Las lesiones en la piel suelen comenzar 1-3 días después de la aparición de la fiebre y tiende a concentrarse sobre todo en la cara y las extremidades. Las zonas más afectadas son el rostro, las palmas de las manos y las plantas de los pies, aunque también se ven afectadas las mucosas orales, los genitales y los ojos. El número de lesiones varía de unas pocas a varios miles.
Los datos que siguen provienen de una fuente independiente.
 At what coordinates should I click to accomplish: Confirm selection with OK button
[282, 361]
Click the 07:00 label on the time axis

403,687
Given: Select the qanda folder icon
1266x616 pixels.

En casos graves, las lesiones pueden unirse y hacer que se desprendan grandes secciones de piel.
Los casos graves se producen con mayor frecuencia en los niños, y su evolución depende del grado de exposición al virus, el estado de salud del paciente y la naturaleza de las complicaciones, que pueden ser infecciones secundarias, bronconeumonía, encefalitis e infección de la córnea con la consiguiente pérdida de la visión. Recientemente, la tasa de letalidad ha sido de alrededor del 3%-6%, esto implica que fallecen de 3 a 6 personas por cada cien.
El tratamiento está enfocado en aliviar los síntomas, controlar las complicaciones y evitar secuelas a largo plazo. Se debe ofrecer líquidos y alimentos a los pacientes para mantener un estado de nutrición adecuado. Por otro lado, la Agencia Europea de Medicamentos (EMA) autorizó el uso para la viruela símica de un antivírico denominado Tecovirimat que se había desarrollado para la viruela, pero todavía no está ampliamente disponible.
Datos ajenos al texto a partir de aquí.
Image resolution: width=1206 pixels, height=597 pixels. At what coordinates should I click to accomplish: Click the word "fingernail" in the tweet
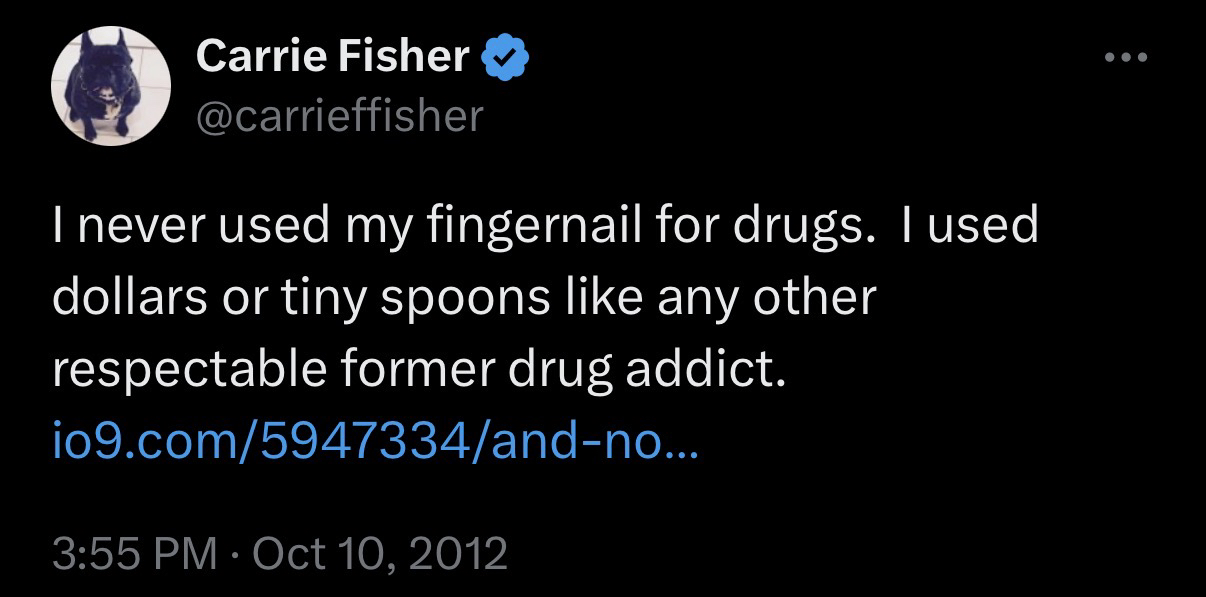[505, 226]
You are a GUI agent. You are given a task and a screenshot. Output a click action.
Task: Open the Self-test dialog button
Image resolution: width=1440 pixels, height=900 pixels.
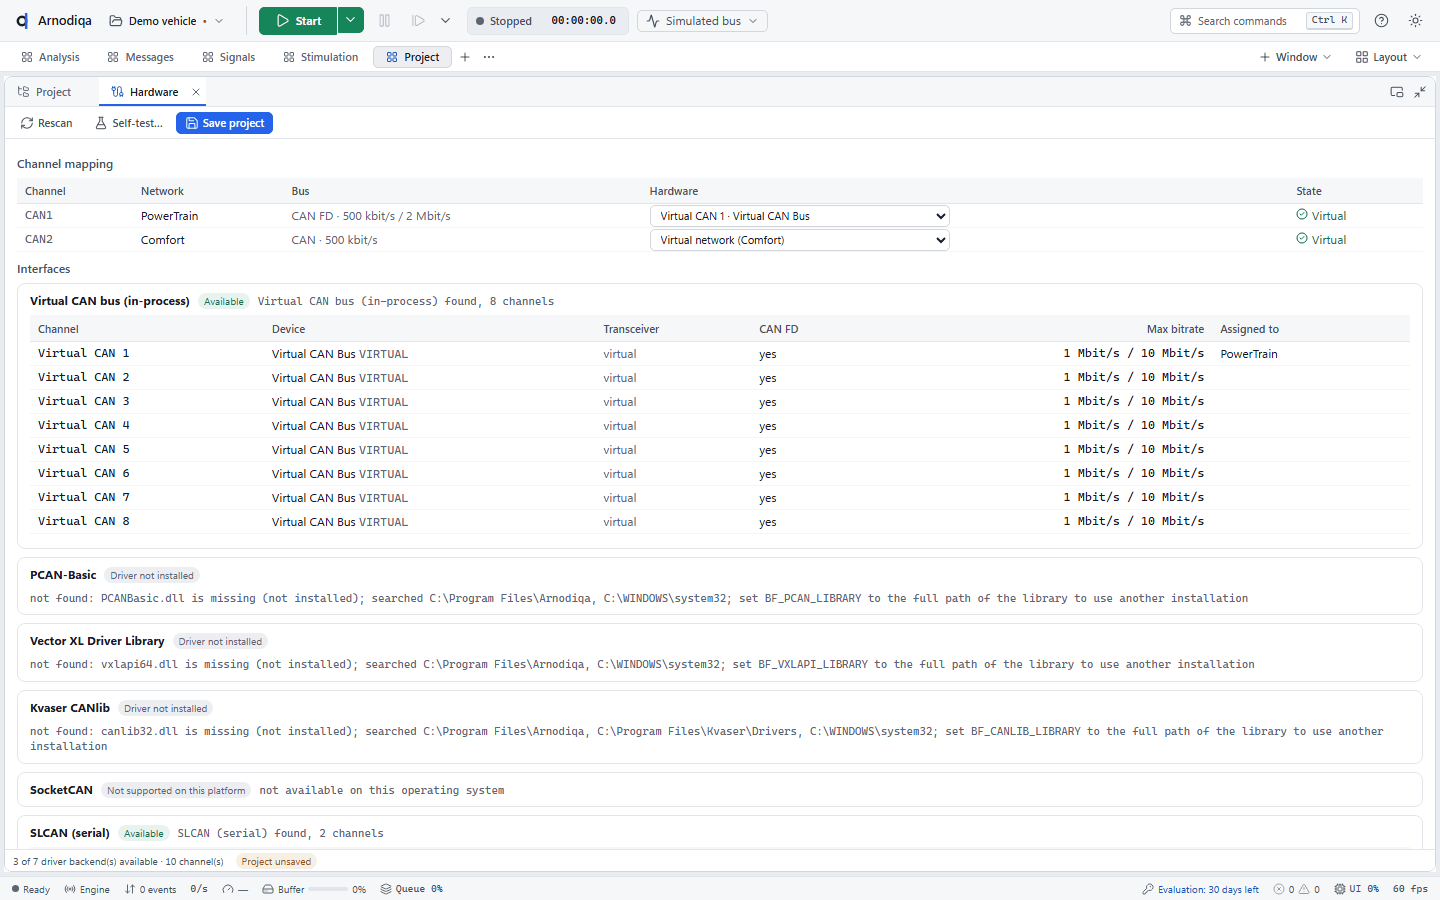point(129,123)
La OMS está especialmente preocupada por los riesgos de este virus para los grupos vulnerables, “incluidos los niños y las mujeres embarazadas”. Este escenario puede evitarse, señaló el Dr. Ghebreyesus. “Pedimos a los países afectados que hagan un esfuerzo por identificar todos los casos y contactos para controlar este brote”. Entre las estrategias que se consideran para frenar la propagación de la enfermedad está la vacunación posterior a la exposición, idealmente dentro de los cuatro días siguientes a la misma, para los contactos cercanos de mayor riesgo, como las parejas sexuales, los miembros de la familia que viven en el mismo hogar de personas infectadas y los trabajadores sanitarios.
“Tenemos distintas generaciones de vacunas y la cantidad de cada una varía. También estamos viendo si han sido probadas, ya que se necesita verificar regularmente su potencia”, explicó la directora de Epidemias y Pandemias de la OMS, Dra. Sylvie Briand. “Las dosis de vacunas contra la viruela son suficientes para las necesidades actuales, pero anticipamos que necesitaremos más si esto continúa propagándose”, añadió, insistiendo en la importancia de “prevenir la amplificación de casos” y que se usen las herramientas disponibles, reduciendo los contactos estrechos para que no haya más.